There are further stages of the thought-experiment that yield
philosophical accounting (the next being to wonder what happens if
Don doesn't believe Chris). However, this is the first one, which we
haven't been able to see eye to eye on yet. What I can't tell yet, Dan,
is precisely how you are objecting to the relevance of the concept of
object permanence. Yes, perhaps the formulation of "the concept of
object permanence" is an obscurantist drag on the conversation,
causing a lot of confusion (and maybe, too, because I refuse to limit
myself to just how it is used in developmental psychology as Dave
thinks we should). But there's no reason we can't regiment the
senses of words and concepts in order to understand what we
precisely think about isolated issues. What I'm partly confused about
is whether or not we are even talking about the same issue.
I don't need you to _agree_ that the "concept of object permanence"

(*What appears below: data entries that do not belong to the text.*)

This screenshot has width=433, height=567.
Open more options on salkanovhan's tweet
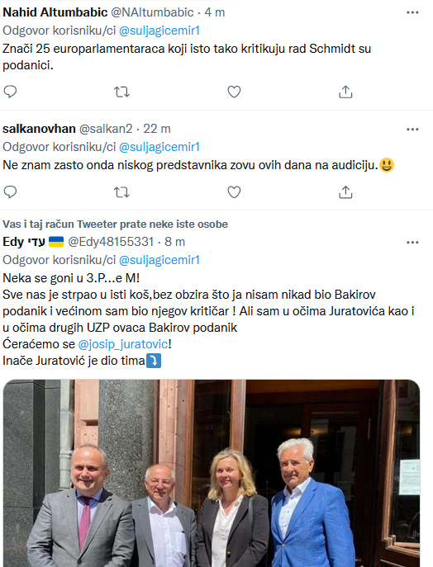(412, 129)
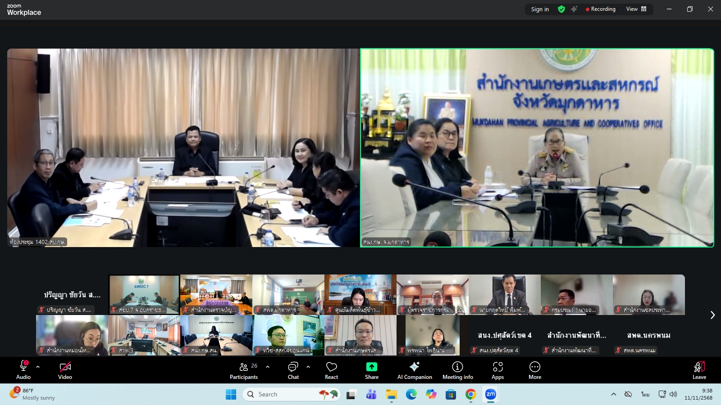The height and width of the screenshot is (405, 721).
Task: Click the Sign in button
Action: 539,9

is relevant to Don's dog dish. But to responsibly say "I understand
you," I do need to understand the context and purport of disagreeing,
what makes sense of disagreeing with what is otherwise an obvious
explanation. This is the same procedure one makes in figuring out
the philosophical purport of a Zen koan: what is the point, here, in
flouting common sense? How should my understanding be
expanded? I'll repeat the frame I put on this question from the last
time:
Dan said:
It is presupposed that Don's dog dish continues to exist... just like
trees falling in forests with no one around are presupposed. Does
Don's dog dish vanish when no one is around? No! Does Don's dog
dish exist when no one is around? No! All a person can say is: what
dog dish?
Matt said:
I still don't understand this move on your part, Dan. It _is_, we all
agree, presupposed--as part of the social/intellectual pattern that
babies learn--that the dog dish is still in the kitchen. So when Don
worries about it, what is the answer "what dog dish?" supposed to
accomplish?
It doesn't sound like you're simply reminding him of the
presuppositional status of our beliefs about reality. It sounds like your
saying something metaphysical that neither I nor Dave can find a use
for, and I would want to add Pirsig, too. It sounds like you're saying
that the proper response, at all times, when a person wonders about
something that is beyond their first-personal observation, the correct
answer should be, "mu--that's a bad question." When one isn't
observing an object, the object--like the computer analogy in
ZMM--cannot be said to exist or not-exist. But the world wouldn't be
able to function if that was the case. That means your question is
_philosophical_ as opposed to _commonsensical_. However, what is
this philosophical purpose? I read it earlier as the purpose of
reminding us about the presuppositional status of our beliefs about
reality. But, at that time, it seemed like you pushed back against
reading you as only doing that. What else are you doing? Are you
saying that, philosophically, nothing can be said to exist or not exist
outside our immediate observation? "What reality?"